Anda di halaman 1dari 1

Tari Sirih Kuning

Tari Sirih Kuning merupakan tari asal DKI Jakarta yang dikembangkan dari tari
Cokek, yakni sebuah tari pergaulan yang sudah ada semenjak jaman Belanda dan popular
pada saat itu di kalangan Tionghoa di pinggiran Betawi. Tari Sirih Kuning ditampilkan saat
mempelai pria akan menyerahkan ‘Sirih Dare’ kepada mempelai perempuan.

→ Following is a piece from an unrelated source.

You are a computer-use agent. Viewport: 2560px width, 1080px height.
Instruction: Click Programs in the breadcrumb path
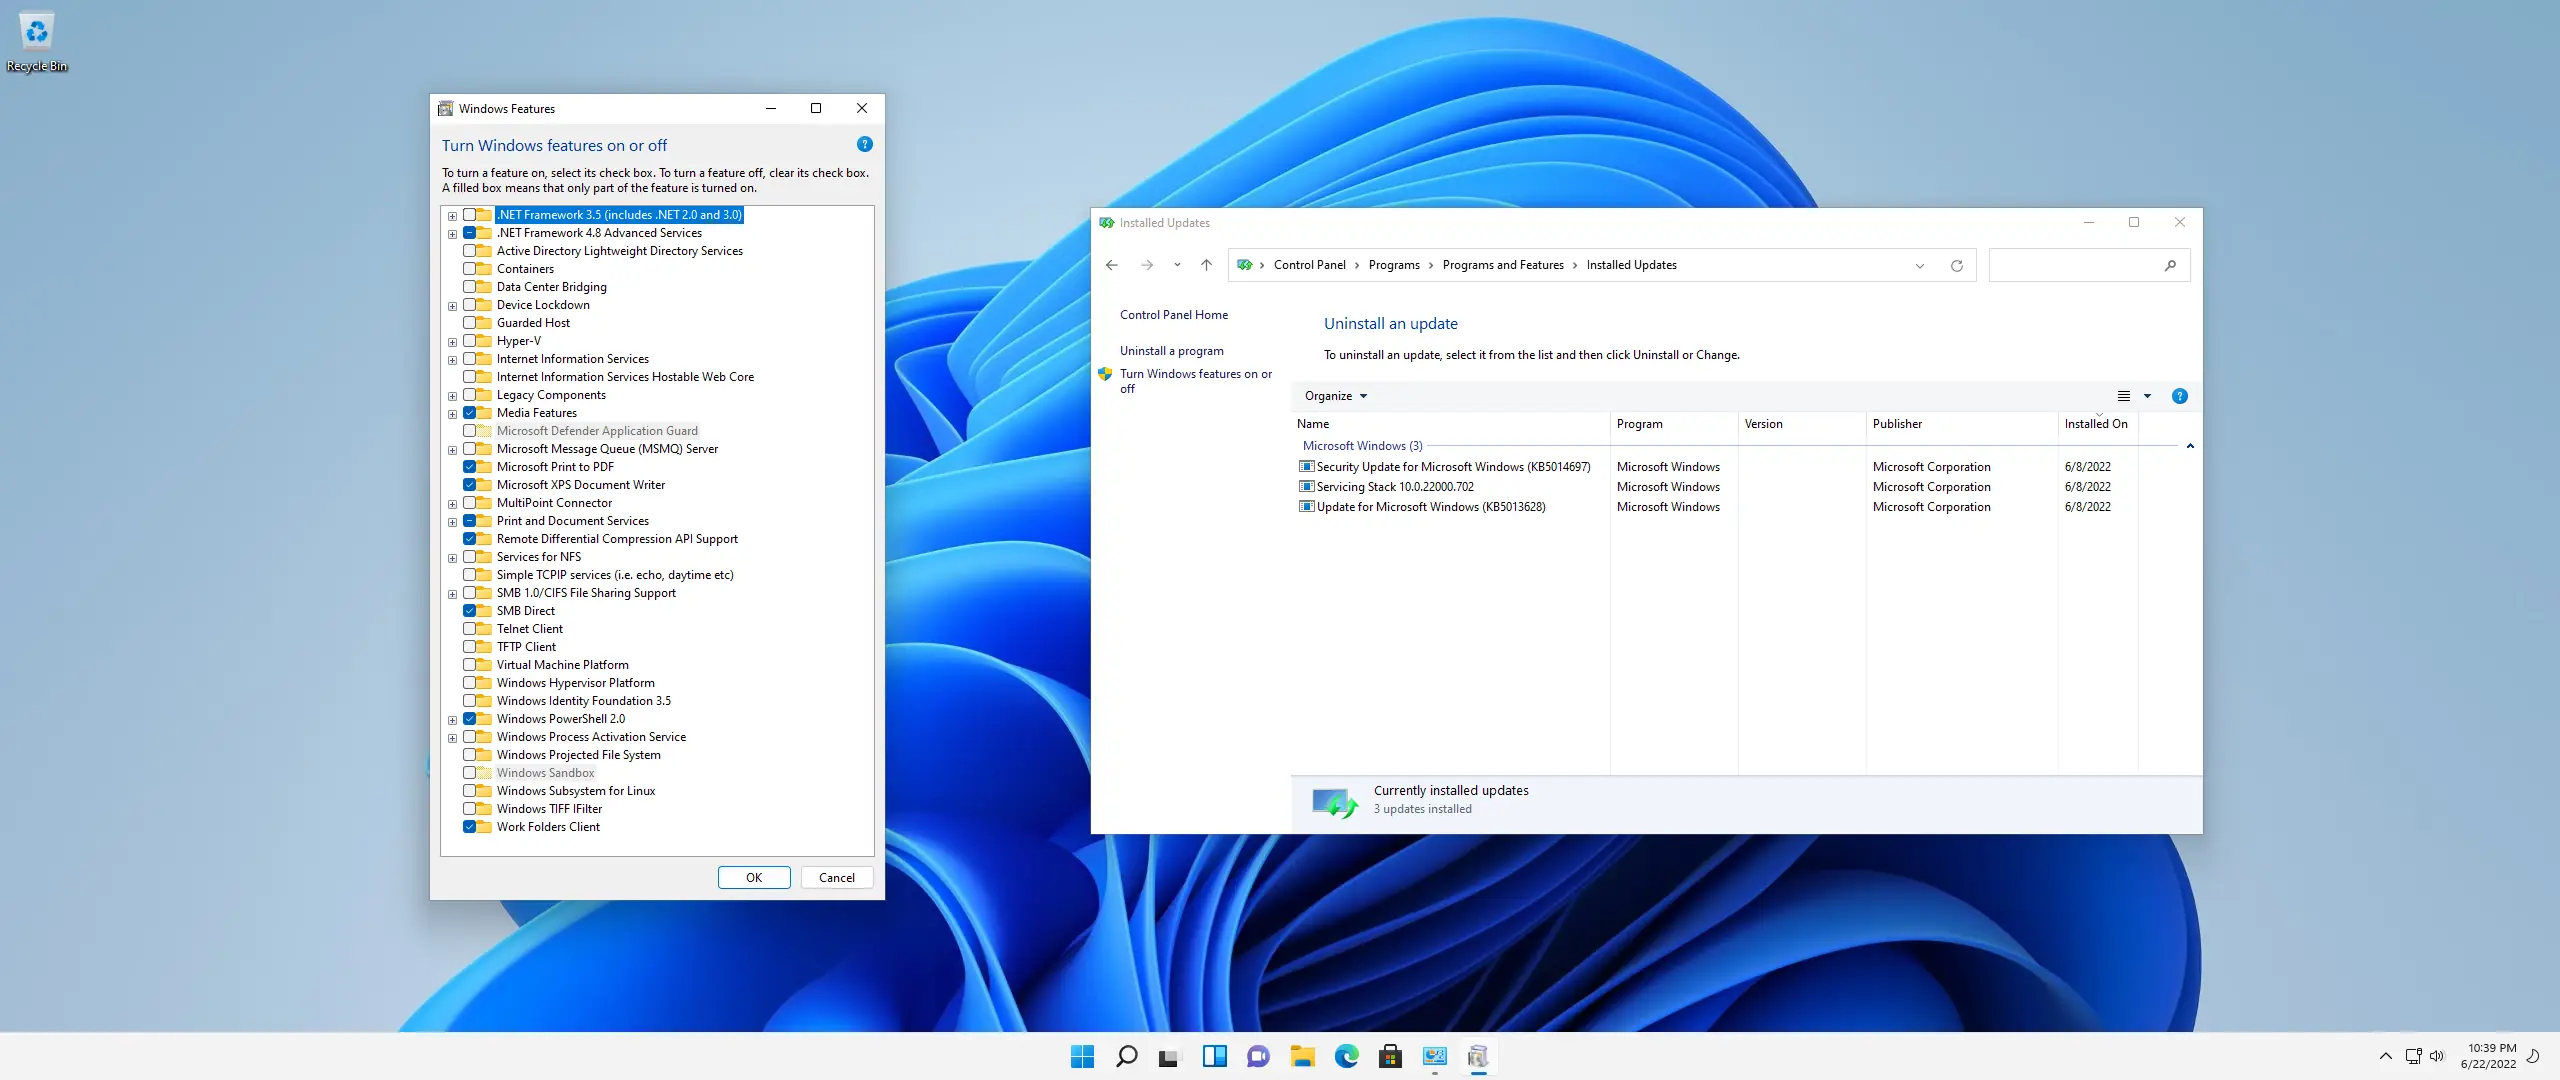click(1394, 266)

Sirih Dare
adalah empat belas lembar daun sirih dengan posisi tujuh lembar di sisi kanan dan tujuh di
kiri, yang semuanya dilipat terbalik membentuk bungkusan kacang rebus (kerucut terbalik),
lalu tengahnya diberi sekuntum mawar merah serta lembaran uang dengan nilai nominal
tertinggi. Ujung batang daun sirih tidak dibuang. Lipatan daun sirih berisi mawar dan uang
kemudian dimasukkan ke dalam pembungkus dari karton berbentuk segi tiga yang dilapisi
kertas warna emas (kuning). Sirih Dare ini diberikan sebagai persembahan untuk mengajak
pengantin puteri duduk bersanding, dan melambangkan cinta dan kasih sayang suami yang
tinggi terhadap isterinya.
Tari Sirih Kuning ditampilkan pada saat acara pernikahan adat Betawi, dan kerap
ditampilkan pada saat menyambut tamu kehormatan, dan merayakan khitanan. Tari Sirih
Kuning ditarikan secara berpasangan oleh laki-laki dan perempuan dengan tetap menjaga
jarak dan tidak bersentuhan, tarian ini juga kerap ditarikan oleh sekelompok penari
perempuan dari umur anak-anak hingga dewasa. Tarian ini dimulai dengan gerakan sikap
awal, kemudian dilanjutkan dengan gerakan nandak dua, dan diakhiri dengan gerakan
sembah. Tarian ini khas dengan gerakan pinggang yang menunduk atau mendak dan gerakan
kepala yang melenggok secara ayu dan tariannya yang ditarikan berpasangan.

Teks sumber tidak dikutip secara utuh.